Tuesday, September 6, 2011

President Perry?

As President Obama's numbers plummet along with the stock market and the nation's economic growth numbers, and Governor Perry's poll numbers continue to rise, now well past his only serious opponent, Governor Romney, the possibility that Perry might become our next president is increasing. One cannot discount the fact that Texas, under his stewardship for the past twelve years, is booming economically and has produced about half of the new jobs in the nation over this recession.

Still, he has some extreme views that worry me. But Russ Smith in his piece Is Barack Obama Dumb? (he argues he isn't) makes this point:
As I’ve written before in this space, Perry’s adherence to creationism, apparent fear of homosexuals, abortion opposition, constant invocations of God and dismissal of global warming make me queasy, but in next year’s election those extreme right-wing positions won’t really matter. The only issue is the dreadful economy, which shows no sign of improving before voters pass down their verdict, and while you can scoff at Texas’ remarkable job creation in the past several years—the general liberal reckoning is that all those jobs are at minimum-wage fast food joints—it’s not as if Obama can make any boasts about his own record on that score.
I think he is right. President Obama has said all the right things (from my point of view, at least) about gays, global warming, and abortion, but he has failed miserably at getting the economy going again and dealing with the joblessness. I could tolerate some extreme views on these subjects (especially since the President can't really put many of them into practice without the full support of Congress) if it came along with some effective and hard-nosed approaches to things like the economy and the debt.

Still, Republicans would be wise to listen to Mike Huckabee's recent advice:
Republicans have to nominate someone better than the person they want to defeat. If they get so adamant that they will only support a candidate that believes everything on their checklist, they will re-elect Obama.

Sunday, September 4, 2011

Recommended: Economyths

If there is one thing that is painfully obvious these days, it is that the grand economic models that have won some economists fame, fortune, and even Nobel Prizes, are shams. All those fancy models didn't accurately model the risks in the derivatives market. All those fancy models didn't forecast the current global financial crisis. The stimulus steps those models predicted would stem the recession and limit unemployment well below 8% have failed, and failed miserably. Economists are quick to explain away these failings in all sorts of ways, but the test of a scientific principle is that it works, and their models clearly don't work.

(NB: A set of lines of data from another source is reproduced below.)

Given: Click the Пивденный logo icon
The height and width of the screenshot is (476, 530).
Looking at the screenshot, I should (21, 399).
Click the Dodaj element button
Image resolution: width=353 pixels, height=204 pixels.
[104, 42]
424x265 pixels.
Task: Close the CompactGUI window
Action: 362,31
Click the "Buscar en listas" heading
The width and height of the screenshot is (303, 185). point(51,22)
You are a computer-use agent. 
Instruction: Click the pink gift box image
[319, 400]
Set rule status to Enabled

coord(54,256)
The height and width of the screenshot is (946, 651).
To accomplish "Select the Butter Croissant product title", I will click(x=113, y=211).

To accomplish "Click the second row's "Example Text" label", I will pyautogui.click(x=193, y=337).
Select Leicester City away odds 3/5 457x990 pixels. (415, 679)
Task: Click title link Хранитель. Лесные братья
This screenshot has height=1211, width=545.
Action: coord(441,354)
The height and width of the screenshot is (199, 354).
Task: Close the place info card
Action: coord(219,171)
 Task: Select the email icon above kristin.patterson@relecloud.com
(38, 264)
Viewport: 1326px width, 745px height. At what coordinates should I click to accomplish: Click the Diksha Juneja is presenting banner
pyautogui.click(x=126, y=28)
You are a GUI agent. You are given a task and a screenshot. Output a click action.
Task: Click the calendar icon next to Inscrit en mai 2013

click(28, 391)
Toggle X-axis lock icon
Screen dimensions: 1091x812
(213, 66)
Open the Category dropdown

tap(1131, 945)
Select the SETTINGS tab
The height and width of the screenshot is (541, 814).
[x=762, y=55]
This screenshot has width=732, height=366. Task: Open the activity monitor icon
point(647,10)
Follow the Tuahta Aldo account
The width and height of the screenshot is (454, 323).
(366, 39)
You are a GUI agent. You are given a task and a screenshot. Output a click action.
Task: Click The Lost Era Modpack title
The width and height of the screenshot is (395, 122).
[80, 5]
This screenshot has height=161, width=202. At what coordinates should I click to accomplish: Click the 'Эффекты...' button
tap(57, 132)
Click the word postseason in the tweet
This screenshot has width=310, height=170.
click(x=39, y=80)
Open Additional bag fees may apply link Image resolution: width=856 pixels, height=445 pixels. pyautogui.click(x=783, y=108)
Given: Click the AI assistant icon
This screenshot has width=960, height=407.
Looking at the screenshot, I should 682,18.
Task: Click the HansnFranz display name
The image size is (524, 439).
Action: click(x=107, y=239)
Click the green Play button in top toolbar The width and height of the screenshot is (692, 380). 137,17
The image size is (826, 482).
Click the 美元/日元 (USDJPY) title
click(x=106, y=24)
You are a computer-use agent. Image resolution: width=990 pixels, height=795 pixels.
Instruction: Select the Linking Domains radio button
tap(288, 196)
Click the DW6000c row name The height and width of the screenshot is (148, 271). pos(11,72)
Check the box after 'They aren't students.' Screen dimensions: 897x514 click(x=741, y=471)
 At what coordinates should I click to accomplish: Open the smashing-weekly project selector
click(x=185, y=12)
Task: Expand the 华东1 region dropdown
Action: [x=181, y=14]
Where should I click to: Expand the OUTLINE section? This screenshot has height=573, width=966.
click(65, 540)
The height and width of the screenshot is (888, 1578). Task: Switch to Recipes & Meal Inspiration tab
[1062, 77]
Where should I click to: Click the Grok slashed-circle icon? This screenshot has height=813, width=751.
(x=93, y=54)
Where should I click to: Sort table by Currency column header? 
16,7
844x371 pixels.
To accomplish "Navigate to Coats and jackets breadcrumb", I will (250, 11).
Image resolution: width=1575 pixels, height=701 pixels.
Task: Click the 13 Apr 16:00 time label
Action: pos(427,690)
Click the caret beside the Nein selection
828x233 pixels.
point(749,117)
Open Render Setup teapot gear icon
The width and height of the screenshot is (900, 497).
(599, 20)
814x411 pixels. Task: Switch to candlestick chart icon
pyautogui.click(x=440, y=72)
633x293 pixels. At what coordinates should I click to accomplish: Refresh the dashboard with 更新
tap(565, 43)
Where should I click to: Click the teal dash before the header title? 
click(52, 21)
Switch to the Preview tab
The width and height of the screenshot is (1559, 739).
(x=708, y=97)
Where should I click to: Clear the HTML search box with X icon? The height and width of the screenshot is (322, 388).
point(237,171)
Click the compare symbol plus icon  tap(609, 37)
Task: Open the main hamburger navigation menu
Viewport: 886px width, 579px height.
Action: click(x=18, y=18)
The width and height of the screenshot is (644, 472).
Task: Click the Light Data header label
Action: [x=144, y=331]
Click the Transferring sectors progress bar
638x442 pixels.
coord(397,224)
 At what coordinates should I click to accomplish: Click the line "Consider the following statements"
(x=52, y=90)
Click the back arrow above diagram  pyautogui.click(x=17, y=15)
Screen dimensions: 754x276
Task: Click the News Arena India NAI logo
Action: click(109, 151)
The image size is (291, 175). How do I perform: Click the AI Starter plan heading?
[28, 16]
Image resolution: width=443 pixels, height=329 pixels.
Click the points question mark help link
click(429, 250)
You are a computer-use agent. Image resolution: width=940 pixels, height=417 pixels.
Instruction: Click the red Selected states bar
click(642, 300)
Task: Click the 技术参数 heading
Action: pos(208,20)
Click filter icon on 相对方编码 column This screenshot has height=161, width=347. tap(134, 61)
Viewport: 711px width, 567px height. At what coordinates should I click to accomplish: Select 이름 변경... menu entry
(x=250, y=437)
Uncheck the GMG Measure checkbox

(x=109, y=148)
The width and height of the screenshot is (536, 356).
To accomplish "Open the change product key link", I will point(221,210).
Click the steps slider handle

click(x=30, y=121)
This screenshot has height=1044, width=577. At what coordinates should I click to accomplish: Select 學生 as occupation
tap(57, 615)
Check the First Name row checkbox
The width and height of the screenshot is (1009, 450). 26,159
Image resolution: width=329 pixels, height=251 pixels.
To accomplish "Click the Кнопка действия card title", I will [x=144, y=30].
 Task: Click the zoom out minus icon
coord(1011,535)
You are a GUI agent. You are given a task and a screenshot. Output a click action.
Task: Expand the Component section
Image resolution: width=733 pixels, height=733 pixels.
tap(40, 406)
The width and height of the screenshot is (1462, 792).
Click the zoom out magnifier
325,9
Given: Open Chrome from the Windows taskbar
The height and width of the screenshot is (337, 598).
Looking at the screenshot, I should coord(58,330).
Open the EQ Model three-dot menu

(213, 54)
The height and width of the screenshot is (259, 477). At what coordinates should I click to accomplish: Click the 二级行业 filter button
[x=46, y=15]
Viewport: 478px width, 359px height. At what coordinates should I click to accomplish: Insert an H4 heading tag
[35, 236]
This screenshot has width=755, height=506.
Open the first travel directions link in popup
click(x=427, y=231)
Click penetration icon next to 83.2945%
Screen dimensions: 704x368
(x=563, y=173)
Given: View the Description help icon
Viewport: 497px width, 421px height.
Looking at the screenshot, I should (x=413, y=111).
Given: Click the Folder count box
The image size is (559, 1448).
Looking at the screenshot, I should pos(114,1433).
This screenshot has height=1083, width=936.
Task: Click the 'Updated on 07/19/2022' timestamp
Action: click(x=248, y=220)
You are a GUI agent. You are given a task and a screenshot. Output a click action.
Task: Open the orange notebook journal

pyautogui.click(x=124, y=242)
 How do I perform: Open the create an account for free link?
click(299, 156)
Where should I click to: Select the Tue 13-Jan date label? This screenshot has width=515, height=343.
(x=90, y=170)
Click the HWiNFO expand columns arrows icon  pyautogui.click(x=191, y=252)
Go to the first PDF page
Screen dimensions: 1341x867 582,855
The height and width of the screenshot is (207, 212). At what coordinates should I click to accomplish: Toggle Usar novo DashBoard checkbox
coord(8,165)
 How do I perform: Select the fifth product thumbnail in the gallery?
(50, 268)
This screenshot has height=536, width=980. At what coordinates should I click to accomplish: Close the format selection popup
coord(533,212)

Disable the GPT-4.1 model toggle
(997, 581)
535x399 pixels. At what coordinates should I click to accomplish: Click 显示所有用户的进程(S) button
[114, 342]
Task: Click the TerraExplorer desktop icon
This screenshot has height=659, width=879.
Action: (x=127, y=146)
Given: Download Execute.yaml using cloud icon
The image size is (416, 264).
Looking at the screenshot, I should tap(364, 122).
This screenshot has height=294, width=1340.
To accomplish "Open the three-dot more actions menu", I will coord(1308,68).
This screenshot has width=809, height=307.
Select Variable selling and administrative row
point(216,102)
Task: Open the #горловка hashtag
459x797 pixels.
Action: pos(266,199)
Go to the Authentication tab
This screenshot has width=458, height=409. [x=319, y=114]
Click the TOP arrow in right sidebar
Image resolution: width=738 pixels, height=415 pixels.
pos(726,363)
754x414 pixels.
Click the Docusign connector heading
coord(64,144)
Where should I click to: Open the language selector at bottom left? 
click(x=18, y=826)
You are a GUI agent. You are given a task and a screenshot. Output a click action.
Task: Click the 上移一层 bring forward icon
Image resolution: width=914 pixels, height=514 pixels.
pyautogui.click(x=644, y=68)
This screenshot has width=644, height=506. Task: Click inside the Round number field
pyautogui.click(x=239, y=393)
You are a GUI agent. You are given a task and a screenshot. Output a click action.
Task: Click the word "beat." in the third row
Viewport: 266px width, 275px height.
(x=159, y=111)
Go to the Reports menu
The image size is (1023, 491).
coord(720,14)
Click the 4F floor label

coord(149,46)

Of course there have been people telling us all along that the emperor had no clothes, among them Nassim Taleb (author of The White Swan), Warren Buffet (the immensely successful investment manager) and economist Nouriel Roubini (known as "Dr Doom" before his predictions of imminent market failure all turned out to be highly accurate). But the academic economists and their highly-paid brethren in the financial industry ignored these voices, naively content that their elaborate models accurately modeled the world.

Oxford mathematician David Orrell argues in his book Economyths: Ten Ways That Economics Gets it Wrong (2010) that the fundamental assumptions underlying current economic dogma (or ideology, as he terms it) are false, and explores the roots of these myths in the history of civilization. This is a serious book, despite being only a 250 page paperback (proof that size, cost, and abstruseness of an economics book is no reliable indicator of its worth). This book is well worth reading, and a good follow-on to my previous recommendation, Economics Without Illusions.